- [PAGE EXTRACT]:

Legal Eagle Eye Newsletter for the Nursing Profession(5)2 Feb 97PDF Version
Quick Summary: The patient had a trache tube and was choking on mucus. He could not speak, so he reached for his call button. The call button was not within his reach. He fell out of bed, broke his hip and sustained head trauma. The jury awarded him $1.5 million and $160,000 to his wife, for nursing malpractice. SUPERIOR COURT OF NEW JERSEY, 1996.
There were double-barreled allegations of nursing malpractice in a case recently decided by the Superior Court of New Jersey.
Given the patients condition, his nurse should not have left him alone for thirty minutes, the court ruled. On top of that, his call button was not within his reach. When he started choking on mucus, he tried to reach his call button, but fell out of bed, fractured his hip and sustained head trauma. He was found on the floor lying in his own urine and feces. The physician who found him suctioned copious amounts of mucous fluid, according to the court record.
The patient had just come to a med/surg unit with a trache tube after fifteen days in the ICU for trauma from a motor vehicle accident. His temperature rose to 101.4o and his BP shot up to 210/100. The physician ordered blood gases, nitro paste and constant monitoring. Because the physician had ordered it, and a nurse had acknowledged the orders in the patients chart, the patient should have been closely monitored by a nurse, the court said. The nurse saw to the blood gases, gave the patient his medications, suctioned his trache tube, but then left him alone in his private room for about thirty minutes.
Each side called a nurse to testify in court as an expert witnesses regarding the nursing standard of care for this patient. The consensus of the experts, the court ruled, was that this patient, fresh out of the ICU with serious trauma, without the ability to communicate verbally, with recently-elevated vital signs indicating that his medical condition was not stable, was a high-risk patient.
This patient did not require the continuous physical presence of a nurse in his room, the court believed, but he had to be very closely monitored by his nurse until his medical condition stabilized. It was negligent for the nurse to leave him alone for thirty minutes.
It also fell below the standard of care and was negligent for the nurse not to have placed the patients call bell within his easy reach, the court ruled. The nurses professional negligence or malpractice in this regard caused him to fall out of bed reaching for his call bell, and to sustain additional serious injuries which sent him back to the ICU. This is not to say that this patients nurse should have left it to the patient to summon help when he needed it.
The verdict against the nurse and the hospital for more than $1.6 million was appropriate, the court ruled.Adams vs. Cooper Hospital, 684 A. 2d 506 (N.J. Super., 1996).

- [GIVEN RECORDS]:
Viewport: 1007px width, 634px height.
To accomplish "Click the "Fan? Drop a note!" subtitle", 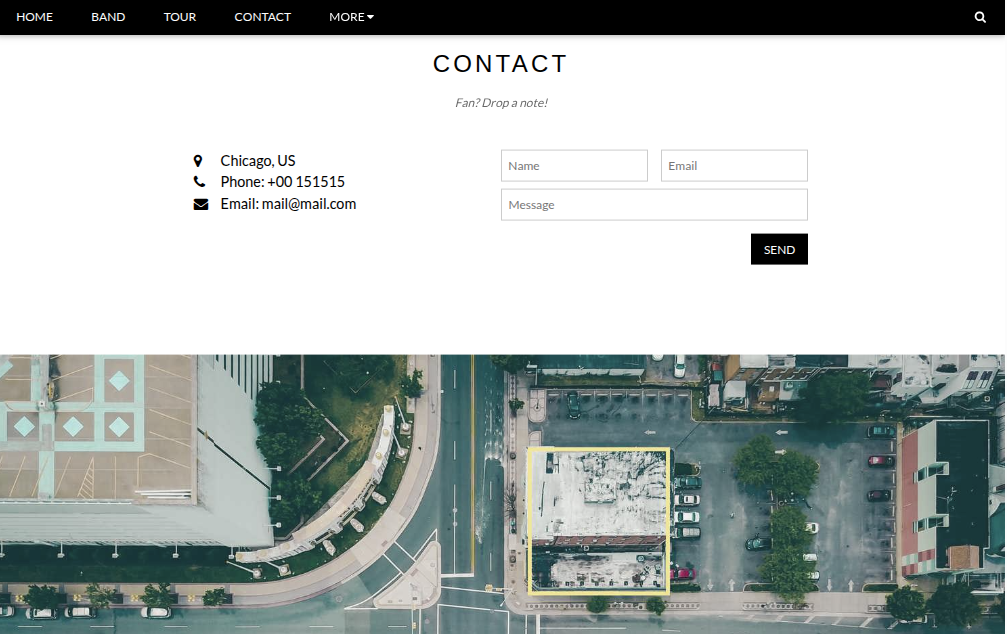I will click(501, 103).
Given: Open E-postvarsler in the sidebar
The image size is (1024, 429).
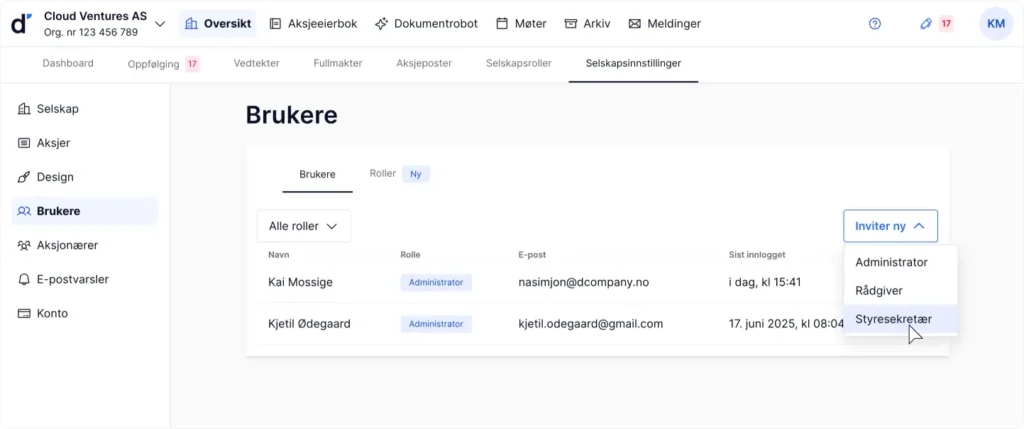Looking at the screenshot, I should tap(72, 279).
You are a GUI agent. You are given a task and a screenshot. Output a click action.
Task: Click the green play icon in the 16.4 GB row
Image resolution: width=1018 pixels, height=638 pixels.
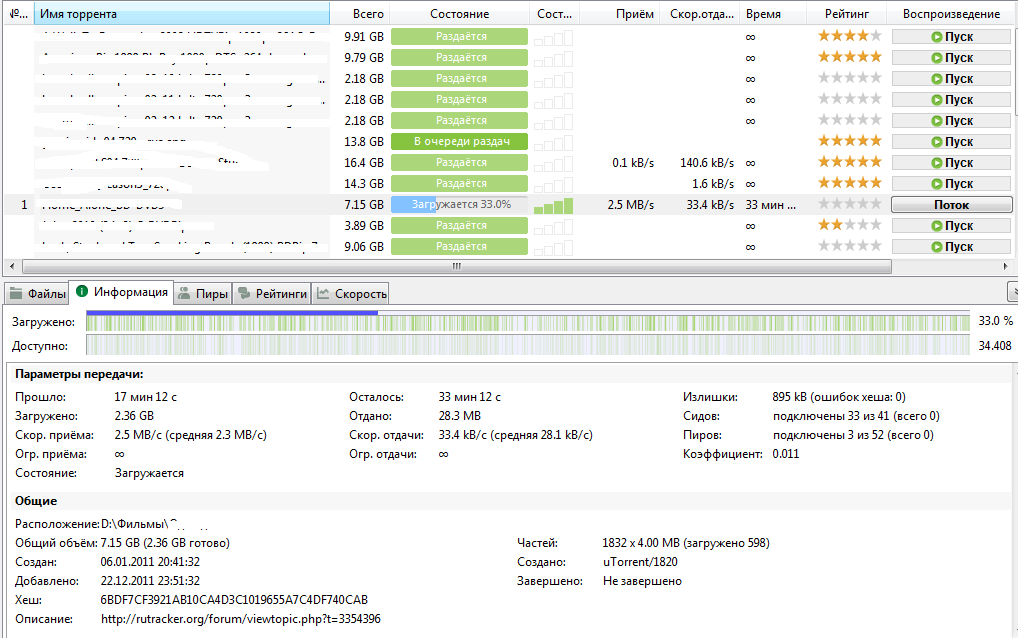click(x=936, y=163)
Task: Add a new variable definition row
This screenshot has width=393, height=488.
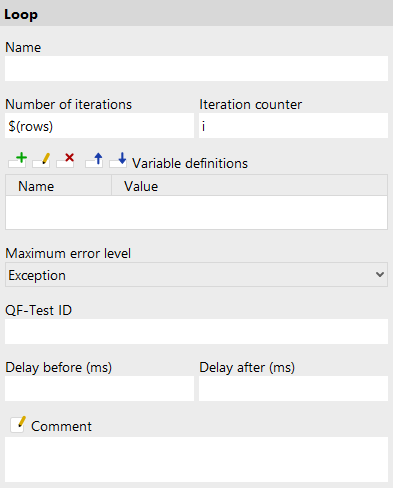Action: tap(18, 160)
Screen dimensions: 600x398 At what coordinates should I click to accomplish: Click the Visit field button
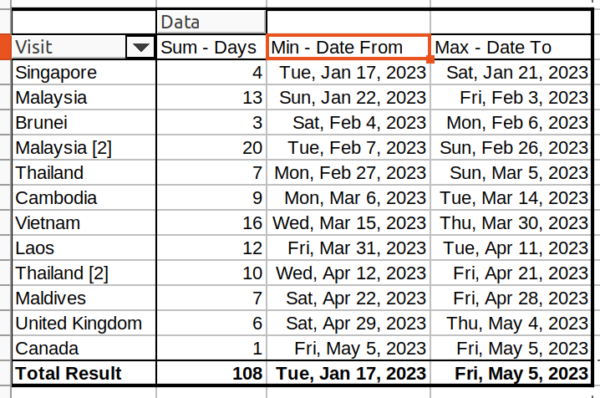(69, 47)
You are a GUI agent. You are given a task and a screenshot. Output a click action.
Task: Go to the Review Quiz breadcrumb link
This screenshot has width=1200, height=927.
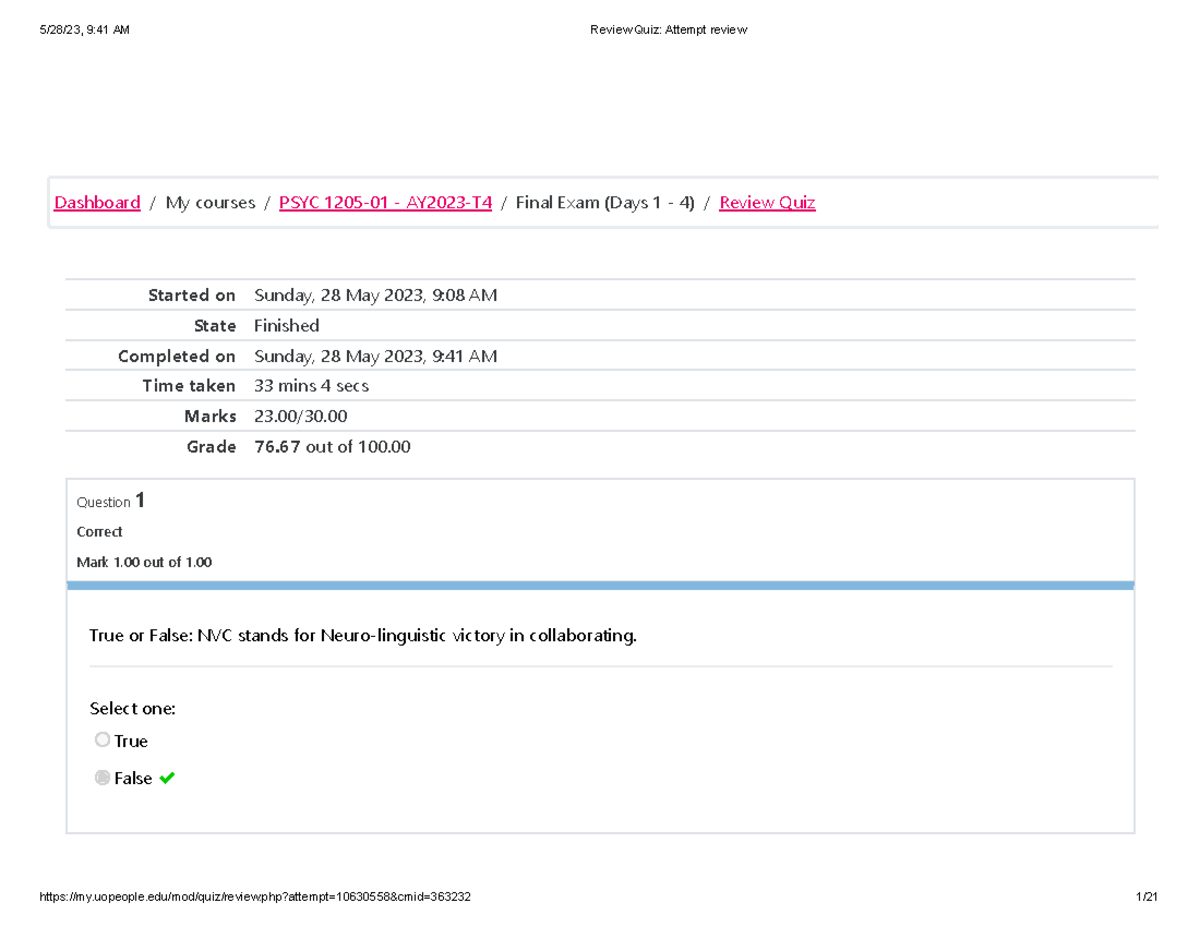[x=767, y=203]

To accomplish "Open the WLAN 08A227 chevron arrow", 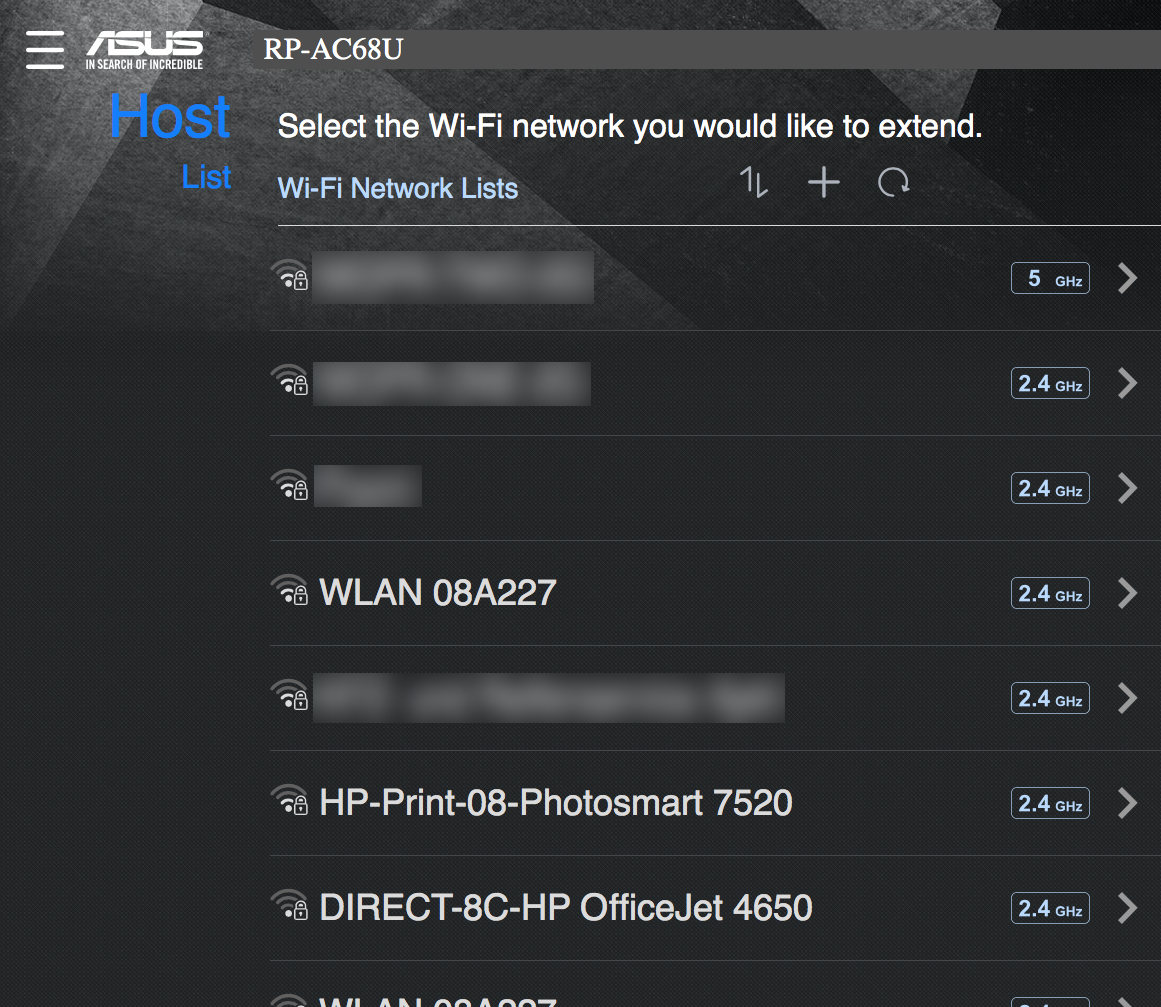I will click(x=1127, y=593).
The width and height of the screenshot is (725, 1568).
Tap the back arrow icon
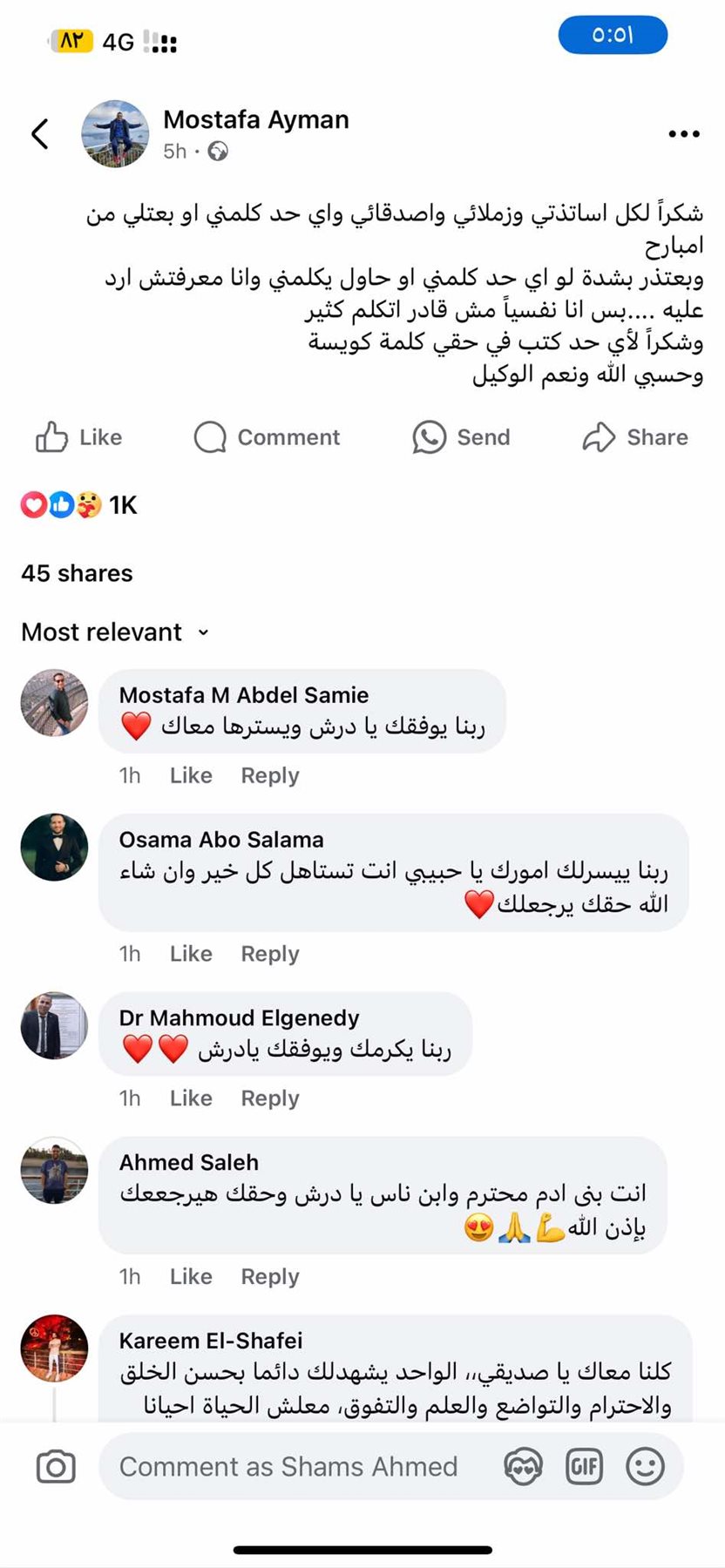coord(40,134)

- [WORK INSTRUCTIONS]:
Answer from the nursing malpractice summary:
(a) How many days had the patient spent in the ICU before arriving on the med/surg unit?
(b) What three things did the physician order after the patient's temperature and blood pressure rose?
(c) How did the court characterize the experts' consensus about the patient's risk level?
Rely only on the nursing malpractice summary, not on the rows.

- [OUTPUT BELOW]:
(a) Fifteen days.
(b) Blood gases, nitro paste and constant monitoring.
(c) The experts agreed he was a high-risk patient.